- [Dataset excerpts]
┄┄┄┄┄┄┄┄┄┄
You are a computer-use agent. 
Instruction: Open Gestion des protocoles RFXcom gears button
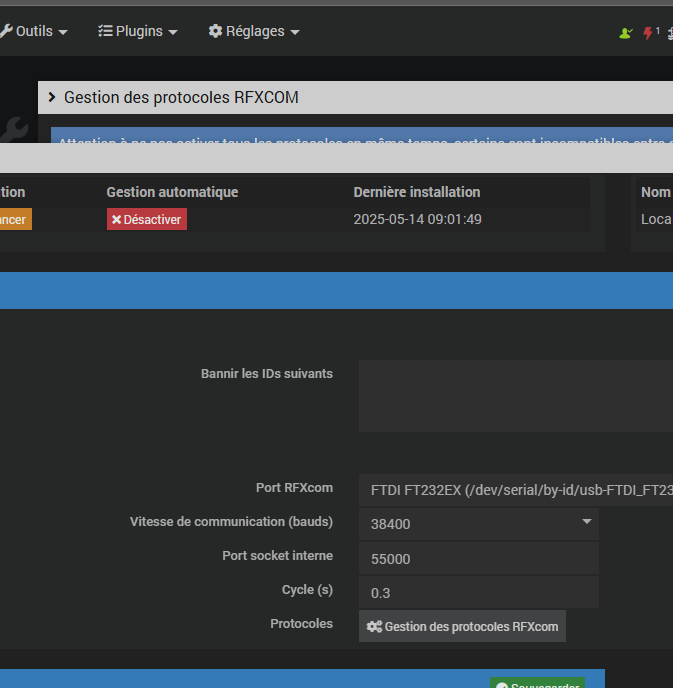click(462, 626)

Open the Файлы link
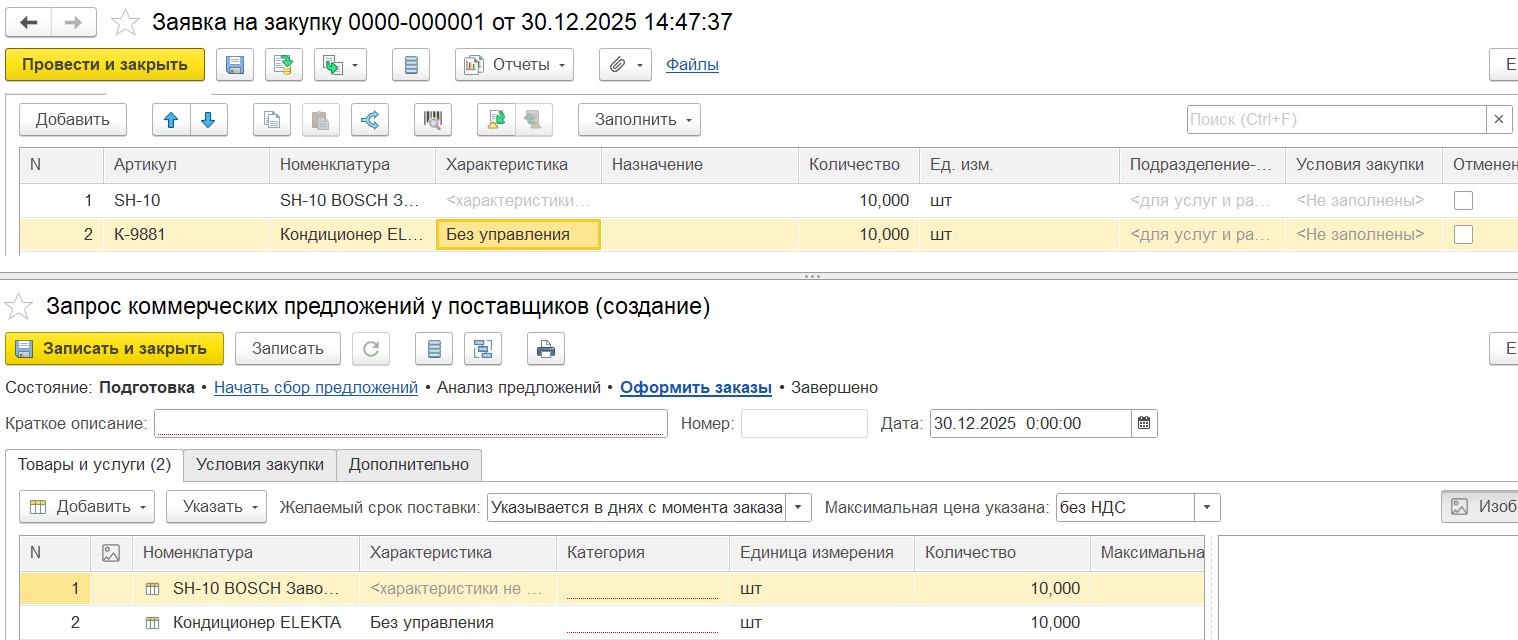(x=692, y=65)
┄┄┄┄┄┄┄┄┄┄
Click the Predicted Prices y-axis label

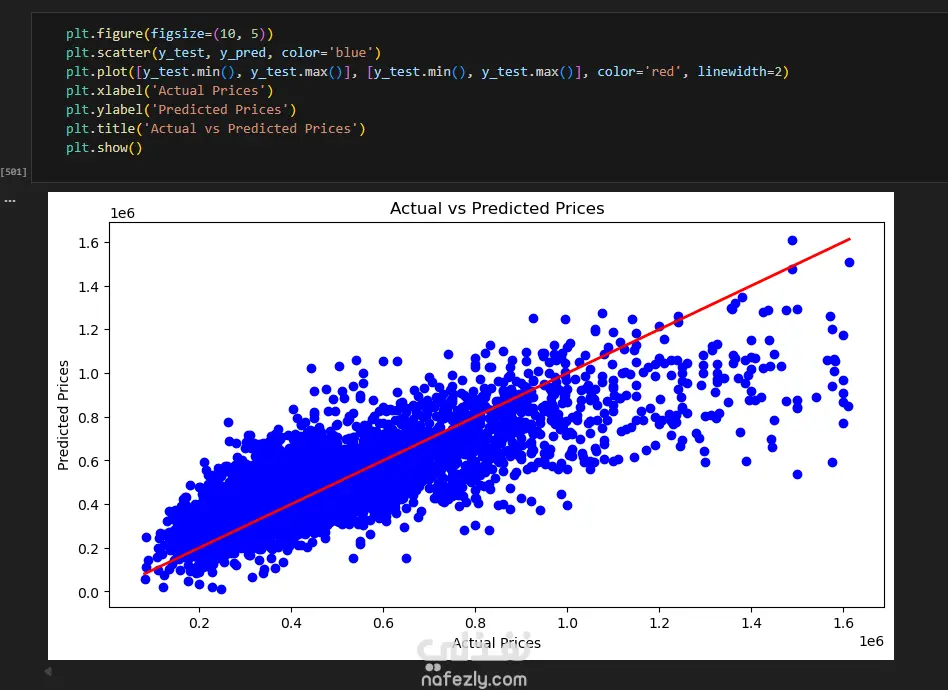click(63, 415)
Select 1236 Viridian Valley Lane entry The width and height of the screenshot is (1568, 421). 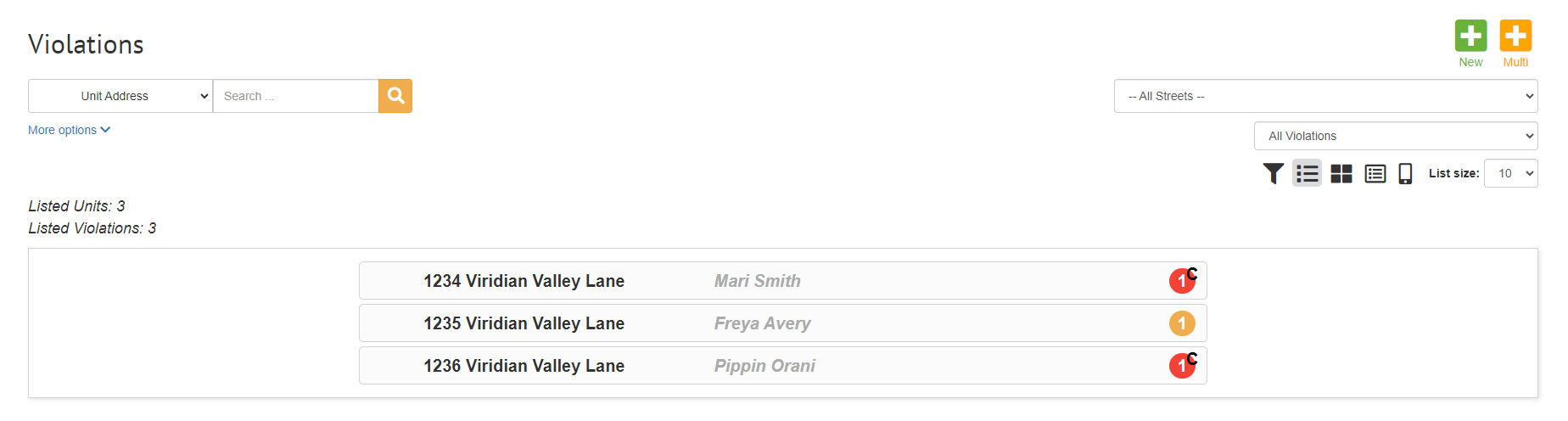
┄┄┄┄┄┄┄┄┄┄
- [Aim of the task]
From the material above, output only the span of lines that starts at the one containing "Click the Predicted Prices y-axis label" and finishes at the one containing "Select 1236 Viridian", word for word and free of pictures.

- [Exercise output]
Click the Predicted Prices y-axis label

click(63, 415)
Select 1236 Viridian Valley Lane entry The width and height of the screenshot is (1568, 421). 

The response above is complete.